Local Gwadar-based sources, including government officials, who spoke to The Sunday Guardian, said that these barbed fences that are approximately 10 feet in height, will, in the first phase, cover an area of around 30 sq km, and will have close to 600 surveillance cameras at suitable distances to ensure that anyone coming near the fence or trying to enter the city, apart from those authorized entry, is spotted and taken down.
Pakistan came under increased pressure from China to increase safety measures around the city following the May 2019 Pearl Continental hotel attack, which sits on the “Koh e Batil” hill overlooking the Gwadar port.
Members of Baluchistan freedom groups had stormed the highly guarded hotel on 11 May, which at the time was frequented only by senior Chinese and Pakistani officials who were engaged in the CPEC projects. In the firefight, which lasted for several hours, eight people, including three hotel infiltrators, were killed. Sources said that of the three attackers, two had entered the city through sea route.
This incident had massively irked the Chinese leadership, which had questioned the capabilities of the Pakistan government—which has already raised and deployed a special force of 15,000 men named “Special Security Division” (SSD) comprising 9,000 Pakistan Army soldiers and 6,000 para-military forces personnel to guard Chinese assets in the Baluchistan region at the cost of Pakistani Rs 0.5 billion—to protect the Chinese from the Baloch freedom fighters, who, despite numbering in thousands and armed with mostly rudimentary weapons, have been able to target CPEC projects at regular intervals.
Locals, who spoke to The Sunday Guardian, quoting official sources, said that in the coming few years, Chinese and Punjabis will be settled in the region so as to bring a demographic change and reduce the ethnic Baloch to a minority.
“Deputy Commissioner of Gwadar, Major Abdul Kabir Khan (Retd) has been telling us that this fencing is being done to protect the local Baloch. Protection from whom? The truth is that securing Gwadar city is the first step to bring in a demographic change in the region so that ‘outsiders’ can feel safe and start settling here. As per local officials, only outsiders will be allowed to stay in these fenced regions in the coming years, with the locals being issued hourly permits to enter the city,” a Gwadar-based junior level government official said.

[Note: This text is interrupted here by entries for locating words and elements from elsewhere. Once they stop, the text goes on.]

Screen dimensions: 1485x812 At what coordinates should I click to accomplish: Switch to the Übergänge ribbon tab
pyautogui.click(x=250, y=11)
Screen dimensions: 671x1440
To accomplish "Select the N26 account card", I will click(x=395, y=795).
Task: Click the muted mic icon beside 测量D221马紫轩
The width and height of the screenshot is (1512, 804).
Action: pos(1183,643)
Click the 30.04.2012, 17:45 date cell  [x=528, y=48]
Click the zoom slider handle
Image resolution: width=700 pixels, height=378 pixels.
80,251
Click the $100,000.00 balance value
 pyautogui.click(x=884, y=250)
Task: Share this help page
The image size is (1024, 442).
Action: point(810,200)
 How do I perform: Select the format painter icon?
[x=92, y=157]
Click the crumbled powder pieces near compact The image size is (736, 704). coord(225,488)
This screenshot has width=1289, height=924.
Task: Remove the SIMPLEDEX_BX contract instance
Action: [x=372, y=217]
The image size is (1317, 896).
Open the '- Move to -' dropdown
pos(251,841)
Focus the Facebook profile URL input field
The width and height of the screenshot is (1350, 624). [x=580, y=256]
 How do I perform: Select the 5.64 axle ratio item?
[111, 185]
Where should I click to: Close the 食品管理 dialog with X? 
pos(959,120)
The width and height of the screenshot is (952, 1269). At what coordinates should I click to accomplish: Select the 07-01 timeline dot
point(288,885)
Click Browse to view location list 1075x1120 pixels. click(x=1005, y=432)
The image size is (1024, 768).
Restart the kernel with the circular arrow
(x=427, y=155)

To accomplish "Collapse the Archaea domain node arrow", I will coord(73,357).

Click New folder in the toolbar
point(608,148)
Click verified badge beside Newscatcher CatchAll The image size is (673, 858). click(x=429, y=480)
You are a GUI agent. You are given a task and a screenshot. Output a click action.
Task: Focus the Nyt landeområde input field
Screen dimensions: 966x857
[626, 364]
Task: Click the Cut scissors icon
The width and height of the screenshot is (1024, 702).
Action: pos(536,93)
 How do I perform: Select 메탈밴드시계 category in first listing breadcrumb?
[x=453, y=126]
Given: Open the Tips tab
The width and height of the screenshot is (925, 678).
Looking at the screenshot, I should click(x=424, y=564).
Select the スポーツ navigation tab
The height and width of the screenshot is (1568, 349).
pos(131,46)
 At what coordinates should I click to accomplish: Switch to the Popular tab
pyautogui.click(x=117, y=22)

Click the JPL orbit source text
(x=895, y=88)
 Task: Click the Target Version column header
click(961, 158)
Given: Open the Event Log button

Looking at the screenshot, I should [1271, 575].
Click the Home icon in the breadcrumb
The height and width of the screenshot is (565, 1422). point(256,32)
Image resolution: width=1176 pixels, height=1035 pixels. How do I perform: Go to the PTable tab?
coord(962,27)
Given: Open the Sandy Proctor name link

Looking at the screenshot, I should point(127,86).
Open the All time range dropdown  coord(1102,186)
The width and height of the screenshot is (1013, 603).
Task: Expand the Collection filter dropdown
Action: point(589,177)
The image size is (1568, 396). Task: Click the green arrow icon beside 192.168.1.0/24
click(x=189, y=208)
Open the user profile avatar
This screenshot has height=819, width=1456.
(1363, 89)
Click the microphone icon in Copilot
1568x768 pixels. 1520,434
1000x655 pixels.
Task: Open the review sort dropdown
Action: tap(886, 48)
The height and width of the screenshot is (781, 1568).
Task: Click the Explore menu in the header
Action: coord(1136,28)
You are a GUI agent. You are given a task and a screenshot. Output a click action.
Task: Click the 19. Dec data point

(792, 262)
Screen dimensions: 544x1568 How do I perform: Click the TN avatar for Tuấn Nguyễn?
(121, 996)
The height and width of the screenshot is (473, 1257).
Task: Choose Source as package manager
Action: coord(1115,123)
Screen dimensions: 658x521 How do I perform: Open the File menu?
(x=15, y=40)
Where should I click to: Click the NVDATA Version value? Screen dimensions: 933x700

Naseem Baloch, Organiser of the Baloch National Movement (BNM) Diaspora Committee, told The Sunday Guardian that the local Baloch living in Gwadar believe that by fencing Gwadar, the Pakistan Army was planning to carry out demographic changes. “The life of an ordinary Baloch is very hard in the region. There are police check posts every 200 metres where the locals are humiliated and assaulted for no reason. When the fencing comes up, it will become very difficult for the Baloch to step out or get into Gwadar.”